▸ Task prompt
What lines below include the string "Tribute"? Pick them out and copy them.

▸ Stored data
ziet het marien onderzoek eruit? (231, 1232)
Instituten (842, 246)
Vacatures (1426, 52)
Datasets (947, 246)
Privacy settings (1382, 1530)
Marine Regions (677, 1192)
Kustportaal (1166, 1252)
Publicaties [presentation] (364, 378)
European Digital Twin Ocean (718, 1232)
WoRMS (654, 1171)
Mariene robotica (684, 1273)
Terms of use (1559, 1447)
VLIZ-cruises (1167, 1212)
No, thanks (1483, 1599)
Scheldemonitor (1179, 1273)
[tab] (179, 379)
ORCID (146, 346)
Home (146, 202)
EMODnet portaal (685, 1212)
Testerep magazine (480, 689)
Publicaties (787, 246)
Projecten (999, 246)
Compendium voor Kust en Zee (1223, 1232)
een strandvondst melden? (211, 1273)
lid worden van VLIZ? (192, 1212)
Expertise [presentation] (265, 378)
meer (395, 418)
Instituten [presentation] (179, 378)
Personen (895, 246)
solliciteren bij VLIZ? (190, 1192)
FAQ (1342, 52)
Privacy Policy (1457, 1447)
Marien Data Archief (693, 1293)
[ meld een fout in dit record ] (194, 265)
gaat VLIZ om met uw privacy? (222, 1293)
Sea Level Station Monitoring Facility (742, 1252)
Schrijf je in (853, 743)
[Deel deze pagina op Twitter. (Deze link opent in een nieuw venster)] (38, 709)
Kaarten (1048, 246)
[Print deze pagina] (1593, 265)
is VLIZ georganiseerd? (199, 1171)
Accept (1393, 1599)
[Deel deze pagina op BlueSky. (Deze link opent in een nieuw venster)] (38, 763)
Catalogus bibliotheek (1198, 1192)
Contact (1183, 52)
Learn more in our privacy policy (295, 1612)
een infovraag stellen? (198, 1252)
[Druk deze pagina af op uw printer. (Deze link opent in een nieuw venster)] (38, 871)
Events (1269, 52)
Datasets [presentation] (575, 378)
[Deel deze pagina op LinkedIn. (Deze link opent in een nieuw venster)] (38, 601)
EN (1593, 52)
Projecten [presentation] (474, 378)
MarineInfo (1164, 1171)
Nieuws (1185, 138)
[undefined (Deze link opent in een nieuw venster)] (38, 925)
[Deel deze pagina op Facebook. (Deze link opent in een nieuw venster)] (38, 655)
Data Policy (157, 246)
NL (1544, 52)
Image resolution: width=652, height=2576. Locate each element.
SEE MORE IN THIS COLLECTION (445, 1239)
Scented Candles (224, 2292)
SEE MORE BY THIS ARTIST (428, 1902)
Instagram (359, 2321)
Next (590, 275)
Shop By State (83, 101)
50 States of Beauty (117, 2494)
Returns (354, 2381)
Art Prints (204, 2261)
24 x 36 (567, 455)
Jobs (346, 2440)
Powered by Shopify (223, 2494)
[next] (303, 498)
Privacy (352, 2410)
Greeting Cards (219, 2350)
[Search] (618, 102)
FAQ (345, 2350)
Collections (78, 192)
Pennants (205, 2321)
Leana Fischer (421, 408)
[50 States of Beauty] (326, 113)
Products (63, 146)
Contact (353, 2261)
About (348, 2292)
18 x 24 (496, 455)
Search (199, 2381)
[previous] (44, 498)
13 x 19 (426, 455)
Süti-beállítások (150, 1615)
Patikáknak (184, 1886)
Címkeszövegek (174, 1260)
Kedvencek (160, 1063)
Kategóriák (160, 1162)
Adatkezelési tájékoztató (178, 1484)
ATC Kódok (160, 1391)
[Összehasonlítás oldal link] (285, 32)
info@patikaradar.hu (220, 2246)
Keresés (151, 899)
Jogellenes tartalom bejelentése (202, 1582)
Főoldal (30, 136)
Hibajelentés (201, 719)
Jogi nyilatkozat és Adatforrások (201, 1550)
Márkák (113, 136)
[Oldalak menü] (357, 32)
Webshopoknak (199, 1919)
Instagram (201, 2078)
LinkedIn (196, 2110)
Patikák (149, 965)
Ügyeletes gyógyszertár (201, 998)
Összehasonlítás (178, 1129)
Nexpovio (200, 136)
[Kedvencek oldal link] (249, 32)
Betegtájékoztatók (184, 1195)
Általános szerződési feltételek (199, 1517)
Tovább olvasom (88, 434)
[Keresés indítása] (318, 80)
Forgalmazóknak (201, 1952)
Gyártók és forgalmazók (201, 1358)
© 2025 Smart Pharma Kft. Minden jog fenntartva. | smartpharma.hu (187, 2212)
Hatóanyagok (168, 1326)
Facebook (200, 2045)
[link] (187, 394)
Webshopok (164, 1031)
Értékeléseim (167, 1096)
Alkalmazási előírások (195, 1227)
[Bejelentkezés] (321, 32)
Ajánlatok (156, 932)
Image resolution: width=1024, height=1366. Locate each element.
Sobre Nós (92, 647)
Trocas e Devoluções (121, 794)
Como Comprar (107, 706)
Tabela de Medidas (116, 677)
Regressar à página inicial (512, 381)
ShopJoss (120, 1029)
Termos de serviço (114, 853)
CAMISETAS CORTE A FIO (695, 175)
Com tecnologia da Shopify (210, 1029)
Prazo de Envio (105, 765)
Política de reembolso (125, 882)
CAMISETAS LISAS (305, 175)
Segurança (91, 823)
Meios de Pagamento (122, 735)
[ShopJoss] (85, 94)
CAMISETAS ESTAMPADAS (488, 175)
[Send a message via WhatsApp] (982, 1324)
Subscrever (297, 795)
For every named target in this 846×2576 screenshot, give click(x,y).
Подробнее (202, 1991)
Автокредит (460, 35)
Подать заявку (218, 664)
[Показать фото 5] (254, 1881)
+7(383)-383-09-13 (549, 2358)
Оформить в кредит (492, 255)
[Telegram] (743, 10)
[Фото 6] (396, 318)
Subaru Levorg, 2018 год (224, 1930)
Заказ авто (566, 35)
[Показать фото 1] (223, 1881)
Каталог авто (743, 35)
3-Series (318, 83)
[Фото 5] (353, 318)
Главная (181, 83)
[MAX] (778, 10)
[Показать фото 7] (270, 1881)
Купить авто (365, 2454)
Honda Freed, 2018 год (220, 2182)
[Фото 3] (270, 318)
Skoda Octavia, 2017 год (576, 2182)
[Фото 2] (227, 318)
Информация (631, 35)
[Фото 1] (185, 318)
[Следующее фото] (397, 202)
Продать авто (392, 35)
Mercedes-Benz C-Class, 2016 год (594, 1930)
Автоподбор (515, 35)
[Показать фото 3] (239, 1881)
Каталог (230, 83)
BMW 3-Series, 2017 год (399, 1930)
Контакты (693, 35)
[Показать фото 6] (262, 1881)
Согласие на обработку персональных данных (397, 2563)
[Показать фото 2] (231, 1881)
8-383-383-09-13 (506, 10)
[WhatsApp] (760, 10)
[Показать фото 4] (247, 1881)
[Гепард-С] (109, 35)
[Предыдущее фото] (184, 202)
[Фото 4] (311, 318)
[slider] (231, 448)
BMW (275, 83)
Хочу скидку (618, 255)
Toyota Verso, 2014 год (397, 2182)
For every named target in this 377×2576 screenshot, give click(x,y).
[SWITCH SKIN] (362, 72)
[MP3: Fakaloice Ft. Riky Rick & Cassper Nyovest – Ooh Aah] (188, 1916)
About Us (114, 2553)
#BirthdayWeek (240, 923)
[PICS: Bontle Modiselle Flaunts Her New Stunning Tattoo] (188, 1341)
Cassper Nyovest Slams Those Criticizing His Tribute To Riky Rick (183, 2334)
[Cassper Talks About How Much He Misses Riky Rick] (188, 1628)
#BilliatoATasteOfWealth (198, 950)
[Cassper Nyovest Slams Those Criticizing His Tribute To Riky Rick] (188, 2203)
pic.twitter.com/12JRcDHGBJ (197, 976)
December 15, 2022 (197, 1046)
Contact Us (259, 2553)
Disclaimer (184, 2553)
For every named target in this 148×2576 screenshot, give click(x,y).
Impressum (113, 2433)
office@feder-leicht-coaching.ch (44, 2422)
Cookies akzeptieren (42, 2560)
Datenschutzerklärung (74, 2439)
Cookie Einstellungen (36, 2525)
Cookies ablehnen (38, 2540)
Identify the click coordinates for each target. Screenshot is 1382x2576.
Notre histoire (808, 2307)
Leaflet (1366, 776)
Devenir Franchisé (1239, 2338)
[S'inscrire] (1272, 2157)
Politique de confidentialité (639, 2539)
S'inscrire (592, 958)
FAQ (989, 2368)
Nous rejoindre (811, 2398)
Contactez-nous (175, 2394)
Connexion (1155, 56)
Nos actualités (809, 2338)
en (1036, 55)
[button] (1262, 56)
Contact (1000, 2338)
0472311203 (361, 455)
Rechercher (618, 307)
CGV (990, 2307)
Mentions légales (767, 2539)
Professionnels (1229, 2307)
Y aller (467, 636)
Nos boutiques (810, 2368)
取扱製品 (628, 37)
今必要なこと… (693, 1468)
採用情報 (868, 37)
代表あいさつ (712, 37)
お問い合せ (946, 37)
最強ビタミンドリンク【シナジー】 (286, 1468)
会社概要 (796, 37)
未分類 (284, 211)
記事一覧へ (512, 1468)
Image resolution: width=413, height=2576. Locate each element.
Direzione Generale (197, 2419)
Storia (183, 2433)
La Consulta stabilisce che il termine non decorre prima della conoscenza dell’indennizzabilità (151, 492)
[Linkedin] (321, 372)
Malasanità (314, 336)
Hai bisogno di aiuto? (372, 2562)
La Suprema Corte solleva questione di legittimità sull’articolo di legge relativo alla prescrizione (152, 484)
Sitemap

▸ Response to this task
Cassper Nyovest Slams Those Criticizing His Tribute To Riky Rick (183, 2334)
[Cassper Nyovest Slams Those Criticizing His Tribute To Riky Rick] (188, 2203)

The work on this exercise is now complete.